0
votes

My project will have multiple threads, each one issuing kernel executions on different cudaStreams. Some other thread will consume the results that whill be stored in a queue Some pseudo-code here:

while(true) {
  cudaMemcpyAsync(d_mem, h_mem, some_stream) 
  kernel_launch(some_stream)
  cudaMemcpyAsync(h_queue_results[i++], d_result, some_stream)
}

Is safe to reuse the h_mem after the first cudaMemcpyAsync returns? or should I use N host buffers for issuing the gpu computation?

How to know when the h_mem can be reused? should I make some synchronization using cudaevents?

BTW. h_mem is host-pinned. If it was pageable, could I reuse h_mem inmediatly? from what I have read here it seems I could reuse inmediatly after memcpyasync returns, am i right?

Asynchronous

For transfers from pageable host memory to device memory, host memory is copied to a staging buffer immediately (no device synchronization is performed). The function will return once the pageable buffer has been copied to the staging memory. The DMA transfer to final destination may not have completed. For transfers between pinned host memory and device memory, the function is fully asynchronous. For transfers from device memory to pageable host memory, the function will return only once the copy has completed. For all other transfers, the function is fully asynchronous. If pageable memory must first be staged to pinned memory, this will be handled asynchronously with a worker thread. For transfers from any host memory to any host memory, the function is fully synchronous with respect to the host.
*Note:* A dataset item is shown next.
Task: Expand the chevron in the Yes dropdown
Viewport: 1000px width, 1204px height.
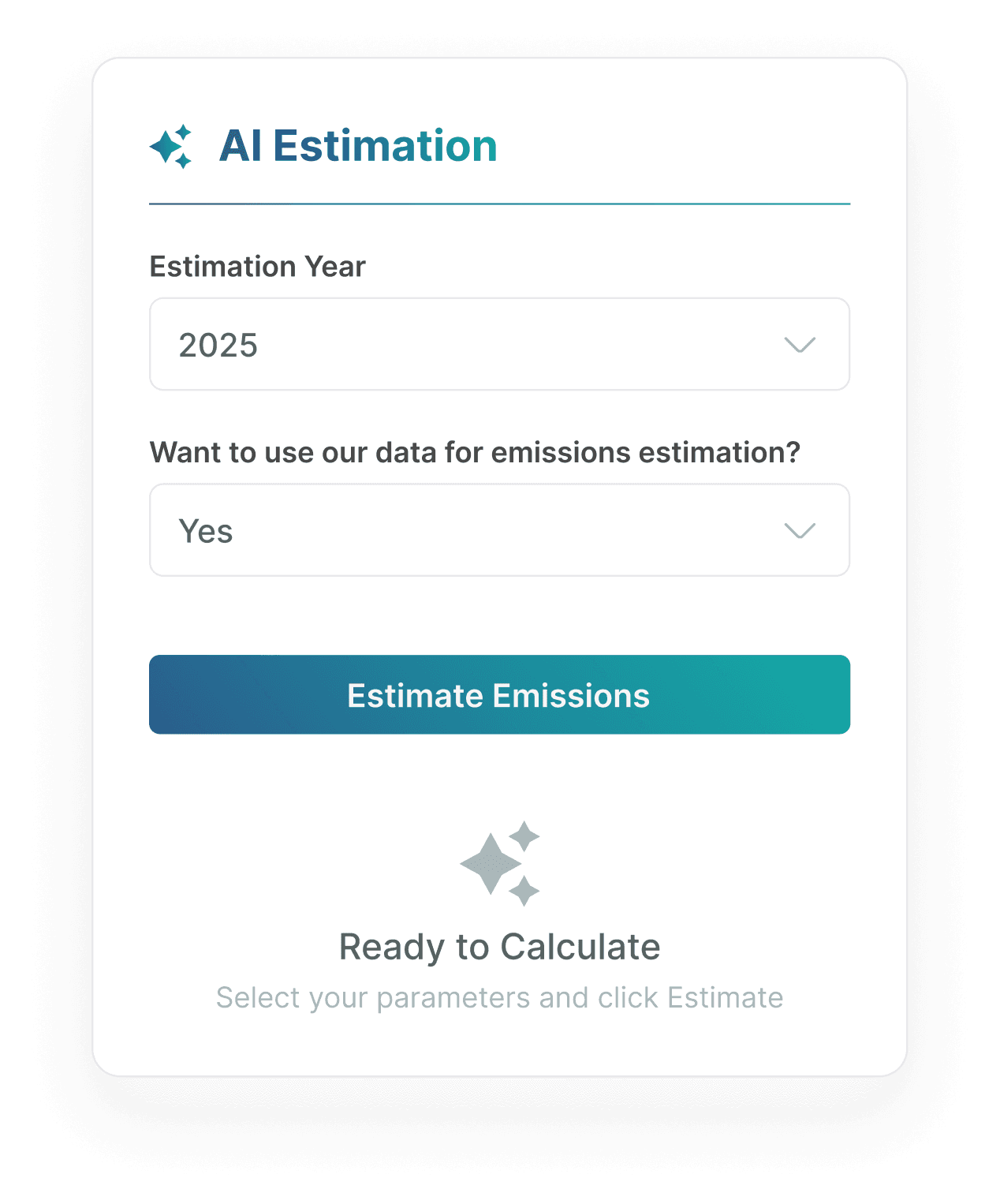Action: point(800,531)

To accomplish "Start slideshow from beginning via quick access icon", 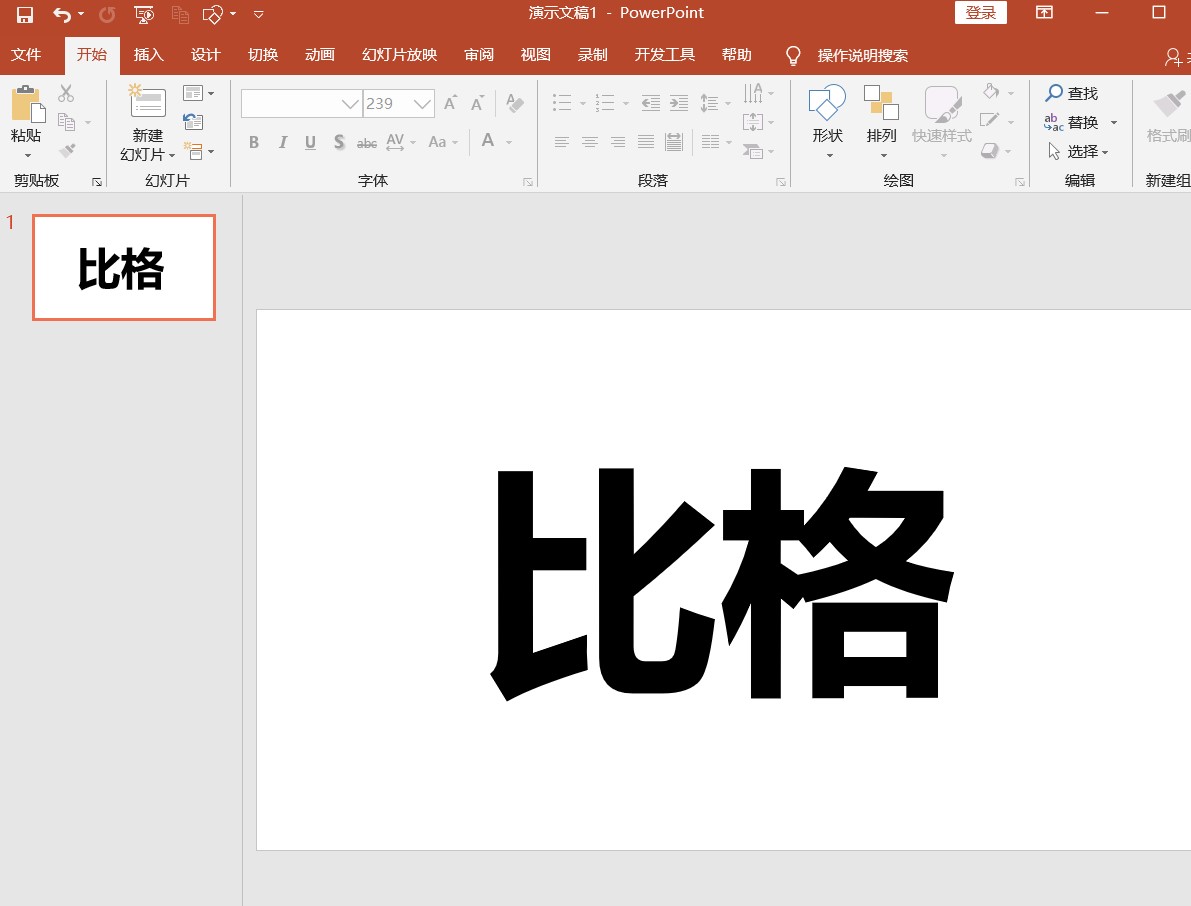I will pos(144,14).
MemcpyAsynchronousBehavior

Thanks!

1

1 Answers

1
votes

In order to get copy/compute overlap, you must use pinned memory. The reason for this is contained in the paragraph you excerpted. Presumably the whole reason for your multi-streamed approach is for copy/compute overlap, so I don't think the correct answer is to switch to using pageable memory buffers.

Regarding your question, assuming h_mem is only used as the source buffer for the pseudo-code you've shown here (i.e. the data in it only participates in that one cudaMemcpyAsync call), then the h_mem buffer is no longer needed once the next cuda operation in that stream begins. So if your kernel_launch were an actual kernel<<<...>>>(...), then once kernel begins, you can be assured that the previous cudaMemcpyAsync is complete.

You could use cudaEvents with cudaEventSynchronize() or cudaStreamWaitEvent(), or you could use cudaStreamSynchronize() directly in the stream. For example, if you have a cudaStreamSynchronize() call somewhere in the stream pseudocode you have shown, and it is after the cudaMemcpyAsync call, then any code after the cudaStreamSynchronize() call is guaranteed to be executing after the cudaMemcpyAsync() call is complete. All of the calls I've referenced are documented in the usual place.